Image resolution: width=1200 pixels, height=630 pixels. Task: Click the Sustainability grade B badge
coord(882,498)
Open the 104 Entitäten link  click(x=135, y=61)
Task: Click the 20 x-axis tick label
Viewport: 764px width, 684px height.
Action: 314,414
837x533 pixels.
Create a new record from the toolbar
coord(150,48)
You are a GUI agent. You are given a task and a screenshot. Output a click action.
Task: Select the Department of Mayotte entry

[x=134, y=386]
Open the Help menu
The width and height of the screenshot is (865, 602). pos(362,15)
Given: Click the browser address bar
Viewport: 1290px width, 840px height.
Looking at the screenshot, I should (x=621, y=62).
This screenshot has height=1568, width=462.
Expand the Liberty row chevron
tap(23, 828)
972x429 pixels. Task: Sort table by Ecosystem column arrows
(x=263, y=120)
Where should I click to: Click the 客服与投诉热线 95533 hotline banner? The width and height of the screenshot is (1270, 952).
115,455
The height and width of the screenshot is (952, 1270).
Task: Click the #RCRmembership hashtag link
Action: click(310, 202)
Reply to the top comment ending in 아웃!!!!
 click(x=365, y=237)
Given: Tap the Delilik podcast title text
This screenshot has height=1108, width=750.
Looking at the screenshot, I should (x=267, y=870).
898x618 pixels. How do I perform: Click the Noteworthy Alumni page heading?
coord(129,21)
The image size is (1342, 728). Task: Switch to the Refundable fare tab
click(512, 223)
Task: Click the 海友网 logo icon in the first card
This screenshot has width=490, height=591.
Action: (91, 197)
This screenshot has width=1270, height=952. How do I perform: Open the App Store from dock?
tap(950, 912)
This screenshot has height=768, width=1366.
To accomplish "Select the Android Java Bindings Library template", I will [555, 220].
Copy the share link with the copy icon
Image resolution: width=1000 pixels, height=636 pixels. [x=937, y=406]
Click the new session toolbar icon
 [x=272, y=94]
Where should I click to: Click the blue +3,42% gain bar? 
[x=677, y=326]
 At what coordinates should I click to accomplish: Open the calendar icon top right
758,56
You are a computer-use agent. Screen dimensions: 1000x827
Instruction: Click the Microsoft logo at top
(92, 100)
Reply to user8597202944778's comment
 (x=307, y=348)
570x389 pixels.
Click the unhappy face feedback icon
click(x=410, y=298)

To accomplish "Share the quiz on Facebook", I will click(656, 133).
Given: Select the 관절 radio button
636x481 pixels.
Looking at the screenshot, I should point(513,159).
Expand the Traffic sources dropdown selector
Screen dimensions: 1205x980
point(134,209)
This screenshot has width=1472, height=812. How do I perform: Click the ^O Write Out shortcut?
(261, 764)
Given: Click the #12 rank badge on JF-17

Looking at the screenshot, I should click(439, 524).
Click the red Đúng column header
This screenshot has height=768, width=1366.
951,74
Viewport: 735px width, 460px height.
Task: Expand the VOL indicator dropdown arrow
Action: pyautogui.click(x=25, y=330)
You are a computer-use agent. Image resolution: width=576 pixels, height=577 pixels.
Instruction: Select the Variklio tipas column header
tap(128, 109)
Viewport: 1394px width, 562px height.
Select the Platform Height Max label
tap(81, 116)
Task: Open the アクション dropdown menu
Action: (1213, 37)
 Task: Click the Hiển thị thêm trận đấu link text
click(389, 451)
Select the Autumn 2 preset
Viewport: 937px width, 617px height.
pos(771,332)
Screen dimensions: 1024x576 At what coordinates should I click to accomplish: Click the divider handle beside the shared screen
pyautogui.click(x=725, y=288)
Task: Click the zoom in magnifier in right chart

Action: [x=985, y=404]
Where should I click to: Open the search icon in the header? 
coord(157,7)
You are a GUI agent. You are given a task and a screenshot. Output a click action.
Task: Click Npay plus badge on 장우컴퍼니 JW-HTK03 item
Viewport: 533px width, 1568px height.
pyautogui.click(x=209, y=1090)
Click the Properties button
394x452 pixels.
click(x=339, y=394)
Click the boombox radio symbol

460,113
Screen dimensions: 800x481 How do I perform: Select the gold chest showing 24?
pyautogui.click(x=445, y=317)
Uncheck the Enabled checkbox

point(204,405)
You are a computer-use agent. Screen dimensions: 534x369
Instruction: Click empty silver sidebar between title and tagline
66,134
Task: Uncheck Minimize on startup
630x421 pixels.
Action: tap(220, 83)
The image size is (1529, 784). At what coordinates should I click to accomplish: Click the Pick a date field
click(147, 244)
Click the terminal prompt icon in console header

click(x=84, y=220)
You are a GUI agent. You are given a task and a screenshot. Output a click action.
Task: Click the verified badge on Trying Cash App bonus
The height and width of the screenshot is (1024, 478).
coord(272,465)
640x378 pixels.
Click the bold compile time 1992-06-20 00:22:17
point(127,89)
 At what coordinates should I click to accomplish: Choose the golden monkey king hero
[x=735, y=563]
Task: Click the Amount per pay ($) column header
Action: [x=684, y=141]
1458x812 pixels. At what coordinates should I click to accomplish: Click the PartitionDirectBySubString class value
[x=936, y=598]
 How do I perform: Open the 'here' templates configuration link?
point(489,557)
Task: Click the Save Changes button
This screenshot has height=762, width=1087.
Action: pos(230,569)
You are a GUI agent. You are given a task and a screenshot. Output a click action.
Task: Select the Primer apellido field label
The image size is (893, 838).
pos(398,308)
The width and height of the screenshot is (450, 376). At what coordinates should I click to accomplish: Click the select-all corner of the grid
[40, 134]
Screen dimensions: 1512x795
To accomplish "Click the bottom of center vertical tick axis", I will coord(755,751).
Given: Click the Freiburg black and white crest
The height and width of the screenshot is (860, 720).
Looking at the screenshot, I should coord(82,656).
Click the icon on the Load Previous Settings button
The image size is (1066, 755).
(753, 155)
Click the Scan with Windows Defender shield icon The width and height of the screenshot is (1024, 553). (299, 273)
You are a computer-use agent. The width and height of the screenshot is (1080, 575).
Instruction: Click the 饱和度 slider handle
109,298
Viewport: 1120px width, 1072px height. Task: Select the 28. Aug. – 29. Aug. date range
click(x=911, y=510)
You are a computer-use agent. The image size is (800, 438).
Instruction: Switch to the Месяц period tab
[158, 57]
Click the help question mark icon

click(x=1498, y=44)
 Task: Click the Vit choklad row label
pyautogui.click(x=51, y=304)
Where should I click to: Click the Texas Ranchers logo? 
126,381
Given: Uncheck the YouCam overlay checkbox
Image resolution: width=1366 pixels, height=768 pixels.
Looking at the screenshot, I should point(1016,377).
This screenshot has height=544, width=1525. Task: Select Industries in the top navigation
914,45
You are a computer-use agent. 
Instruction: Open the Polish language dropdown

Task brief: Reproduce verbatim only the segment of the listing bounded by the line containing "Reply to user8597202944778's comment" and the line containing "Click the red Đúng column header", with both boundary lines included.

Output:
Reply to user8597202944778's comment
 (x=307, y=348)
570x389 pixels.
Click the unhappy face feedback icon
click(x=410, y=298)

To accomplish "Share the quiz on Facebook", I will click(656, 133).
Given: Select the 관절 radio button
636x481 pixels.
Looking at the screenshot, I should point(513,159).
Expand the Traffic sources dropdown selector
Screen dimensions: 1205x980
point(134,209)
This screenshot has width=1472, height=812. How do I perform: Click the ^O Write Out shortcut?
(261, 764)
Given: Click the #12 rank badge on JF-17

Looking at the screenshot, I should click(439, 524).
Click the red Đúng column header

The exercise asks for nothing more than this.